One of the best known anecdotes of the many anecdotes involving Weir's activities is the case of her dashing in her Volkswagen over the Story Bridge, late for a lesson, and discovering that she had left her studio keys at home. Executing a neat U-turn, mid-bridge, she was pulled over by a policeman. She explained her strategy to him, apologised and went on saying that she had a concert at the Conservatorium soon, and invited the policeman to come along. Not only did he not give her a ticket, she sold him one. He did come to the concert and they became very good friends, and he subsequently attended many of her performances.

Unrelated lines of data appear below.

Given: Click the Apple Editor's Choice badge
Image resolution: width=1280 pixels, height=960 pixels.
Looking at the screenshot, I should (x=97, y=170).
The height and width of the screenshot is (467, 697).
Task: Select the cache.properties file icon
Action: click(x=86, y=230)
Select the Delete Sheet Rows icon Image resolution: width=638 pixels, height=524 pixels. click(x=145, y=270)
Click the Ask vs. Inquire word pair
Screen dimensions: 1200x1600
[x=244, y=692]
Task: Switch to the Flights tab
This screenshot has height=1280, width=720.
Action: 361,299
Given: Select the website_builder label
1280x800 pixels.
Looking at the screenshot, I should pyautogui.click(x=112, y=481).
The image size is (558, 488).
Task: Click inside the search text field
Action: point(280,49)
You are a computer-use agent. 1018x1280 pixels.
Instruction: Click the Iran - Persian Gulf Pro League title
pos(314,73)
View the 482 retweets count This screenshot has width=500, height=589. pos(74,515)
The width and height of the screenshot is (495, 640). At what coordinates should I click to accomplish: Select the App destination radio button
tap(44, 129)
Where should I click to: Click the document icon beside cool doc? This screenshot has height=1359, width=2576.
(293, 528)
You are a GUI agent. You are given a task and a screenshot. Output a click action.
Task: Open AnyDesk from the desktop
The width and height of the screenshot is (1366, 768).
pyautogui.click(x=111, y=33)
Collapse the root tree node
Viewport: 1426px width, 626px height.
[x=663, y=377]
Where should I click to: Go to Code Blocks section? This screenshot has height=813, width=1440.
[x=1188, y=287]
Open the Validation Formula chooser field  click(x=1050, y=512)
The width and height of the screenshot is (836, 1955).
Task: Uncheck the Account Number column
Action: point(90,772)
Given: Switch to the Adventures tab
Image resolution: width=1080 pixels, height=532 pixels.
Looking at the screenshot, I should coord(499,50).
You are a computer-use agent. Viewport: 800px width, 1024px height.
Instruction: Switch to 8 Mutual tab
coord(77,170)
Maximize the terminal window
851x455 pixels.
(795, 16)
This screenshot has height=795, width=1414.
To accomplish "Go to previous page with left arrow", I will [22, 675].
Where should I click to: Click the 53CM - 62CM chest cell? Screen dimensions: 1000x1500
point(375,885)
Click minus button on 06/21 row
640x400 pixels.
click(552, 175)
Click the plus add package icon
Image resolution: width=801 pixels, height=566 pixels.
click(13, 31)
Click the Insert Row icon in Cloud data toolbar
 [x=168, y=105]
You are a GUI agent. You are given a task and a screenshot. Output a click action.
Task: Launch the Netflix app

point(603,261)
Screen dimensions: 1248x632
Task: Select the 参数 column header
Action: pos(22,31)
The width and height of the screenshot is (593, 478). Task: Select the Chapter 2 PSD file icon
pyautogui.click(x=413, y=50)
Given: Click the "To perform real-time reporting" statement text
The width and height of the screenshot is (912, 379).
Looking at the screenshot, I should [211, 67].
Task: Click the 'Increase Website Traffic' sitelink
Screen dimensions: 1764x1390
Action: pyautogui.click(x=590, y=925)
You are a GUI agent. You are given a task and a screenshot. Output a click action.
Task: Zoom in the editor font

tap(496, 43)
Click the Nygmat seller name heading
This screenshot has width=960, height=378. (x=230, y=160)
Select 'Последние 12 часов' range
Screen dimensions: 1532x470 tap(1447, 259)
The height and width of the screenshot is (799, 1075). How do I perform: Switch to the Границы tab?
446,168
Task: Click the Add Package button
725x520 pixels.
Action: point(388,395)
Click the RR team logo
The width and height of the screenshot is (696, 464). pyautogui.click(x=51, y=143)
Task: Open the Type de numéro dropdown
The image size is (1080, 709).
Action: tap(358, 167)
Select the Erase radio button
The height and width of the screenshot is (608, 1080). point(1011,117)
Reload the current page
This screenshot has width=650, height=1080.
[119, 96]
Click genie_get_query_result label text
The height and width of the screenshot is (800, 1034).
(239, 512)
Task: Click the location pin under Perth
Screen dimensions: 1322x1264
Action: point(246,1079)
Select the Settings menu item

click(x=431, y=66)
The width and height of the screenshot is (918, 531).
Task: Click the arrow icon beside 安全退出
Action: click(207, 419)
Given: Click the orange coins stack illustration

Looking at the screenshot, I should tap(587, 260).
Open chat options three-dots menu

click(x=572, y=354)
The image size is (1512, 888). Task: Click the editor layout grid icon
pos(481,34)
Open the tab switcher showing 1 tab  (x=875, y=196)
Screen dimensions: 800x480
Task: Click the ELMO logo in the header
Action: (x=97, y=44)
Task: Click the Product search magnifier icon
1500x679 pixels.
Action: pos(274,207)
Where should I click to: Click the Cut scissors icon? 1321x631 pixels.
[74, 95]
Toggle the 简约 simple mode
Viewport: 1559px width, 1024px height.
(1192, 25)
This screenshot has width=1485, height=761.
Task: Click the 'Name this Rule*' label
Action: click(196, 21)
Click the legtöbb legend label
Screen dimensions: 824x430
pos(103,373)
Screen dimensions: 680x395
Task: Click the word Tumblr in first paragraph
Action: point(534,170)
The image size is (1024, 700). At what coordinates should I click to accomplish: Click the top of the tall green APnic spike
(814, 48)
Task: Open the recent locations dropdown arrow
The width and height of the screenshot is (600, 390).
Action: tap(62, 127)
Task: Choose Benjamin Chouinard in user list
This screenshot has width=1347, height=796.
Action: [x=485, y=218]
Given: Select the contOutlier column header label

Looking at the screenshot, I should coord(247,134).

It is reported that Weir continued to add registration stickers to her car windscreen year-by-year without removing the old ones. After they had formed a significant collection up the left-hand side of the windscreen, she was pulled over by a policeman (presumably not the same one as in the U-turn anecdote) who informed her that they had to be removed. Nancy's solution to the problem was unpredictable, as always: she bought a new car and started over!

Her much-loved dog Cully arrived at her Hamilton flat unannounced, and despite Weir's best efforts to locate the owner, Cully refused to leave. Many happy years together ensued, during which Cully appeared on stage in Bach's Coffee Cantata, Bizet's Carmen (at Innisfail, on a Symphonic Safari) and at many a concert thereafter. Cully was a part-time music critic, who regularly let students know if their performance was not up to standard by producing "the most outrageous howling", in her mistress's words. At the end of her life, Cully, crippled and very weak, was warned by her adoring and saddened owner that she "might have to make that special trip to the vet". That same evening, Cully, who never ventured far from Weir's side, ran out onto the street and was knocked down by a car.

Weir's 1887 Steinway piano has now been fully restored. It may be seen in Greg Gesch's 14-minute video on YouTube.